We bought that house somewhere spacious, obtained and ate the pig without naming it, and reared the chickens. We achieved and enjoyed our goals, sketchy as they were. But somewhere between then and parenthood I lost that ability to go with the flow.
The night before we became parents, my husband and I kicked back on a hospital bed eating pizza (bad, bad idea) and watching trashy TV. We were carefree, excited and nervous. As we had no idea what we were doing, we maintained this feeling for at least a week after our son was born. But when the honeymoon ended and life with a screaming, insatiable newborn kicked in, I realised my ‘go with the flow’ mojo was gone. The words ‘routine’, ‘normal’ and ‘must’ popped up in the most unsuspecting places. I took on all opinion and advice, and frequently wound myself into a tight little ball of panic when my child did not do as all other babies apparently did.
Being away at work all day, my husband didn’t see the problem if our baby didn’t stick to the routine. What did it matter if he slept one hour instead of two? And why worry if he downed formula on top of a breastfeed, then woke 40 minutes later to gnaw at my chest again?
On the occasions when our routine survived, baby was lovely. He was well rested and fed, as was I, and the two of us were brave enough to venture beyond the threshold into some form of normal civilisation. The only things out of routine on those occasions were the extra kisses slobbered all over that beautiful button nose.
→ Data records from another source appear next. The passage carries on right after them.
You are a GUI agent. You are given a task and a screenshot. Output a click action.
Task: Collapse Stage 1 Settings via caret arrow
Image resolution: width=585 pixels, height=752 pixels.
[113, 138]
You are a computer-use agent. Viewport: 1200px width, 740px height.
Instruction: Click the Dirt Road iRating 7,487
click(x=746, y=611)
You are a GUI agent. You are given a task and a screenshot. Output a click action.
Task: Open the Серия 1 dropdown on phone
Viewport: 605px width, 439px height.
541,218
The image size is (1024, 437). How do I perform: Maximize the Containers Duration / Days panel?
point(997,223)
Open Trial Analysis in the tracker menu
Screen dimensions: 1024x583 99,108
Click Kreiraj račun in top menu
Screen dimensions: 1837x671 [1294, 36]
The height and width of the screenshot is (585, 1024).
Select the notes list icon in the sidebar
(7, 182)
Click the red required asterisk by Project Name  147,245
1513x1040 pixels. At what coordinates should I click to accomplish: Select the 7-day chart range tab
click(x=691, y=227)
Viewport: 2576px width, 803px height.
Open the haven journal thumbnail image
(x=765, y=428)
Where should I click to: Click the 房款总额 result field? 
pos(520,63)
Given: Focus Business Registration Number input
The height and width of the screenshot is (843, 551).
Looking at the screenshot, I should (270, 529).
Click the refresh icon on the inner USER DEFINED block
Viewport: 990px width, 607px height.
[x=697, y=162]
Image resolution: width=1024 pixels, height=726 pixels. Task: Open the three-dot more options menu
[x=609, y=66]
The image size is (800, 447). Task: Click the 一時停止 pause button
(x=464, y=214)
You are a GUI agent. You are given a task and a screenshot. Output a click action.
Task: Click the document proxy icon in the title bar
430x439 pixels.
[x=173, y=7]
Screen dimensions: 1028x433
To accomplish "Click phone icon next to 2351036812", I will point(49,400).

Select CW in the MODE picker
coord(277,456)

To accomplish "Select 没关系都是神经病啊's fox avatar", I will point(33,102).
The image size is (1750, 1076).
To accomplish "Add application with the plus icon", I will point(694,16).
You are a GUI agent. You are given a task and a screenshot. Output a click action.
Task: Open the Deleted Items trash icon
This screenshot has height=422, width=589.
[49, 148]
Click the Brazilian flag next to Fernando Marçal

Pre-children, it didn’t matter if routines or plans were out of whack. Life was lovely either way, because there were no consequences for sleeping a little less or eating a little more. Children, on the other hand, share the love. If they are tired, they scream. If they are hungry, they scream. Abandoning them is illegal, and as a parent all you really want (for both loving and sanity reasons) is to make that little face happy again.
It wasn’t until I had my second son that I finally found a healthy balance between sticking to the routine and letting it fly. I used to panic if son number one didn’t sleep well during the day. When son number two came along, I realised that a little less sleep was not going to kill him, nor would a hearty little cry.
Children are confusing little contradictions, needing routine but constantly breaking it. There is no doubt that they change your life, and I would be lying if I said I didn’t miss being fancy-free at times. But they are absolutely worth the change (see paragraph regarding button nose). And besides, I never did discover where I left my ability to go with the flow anyway. Somewhere back on the hospital floor with the pizza, I suspect.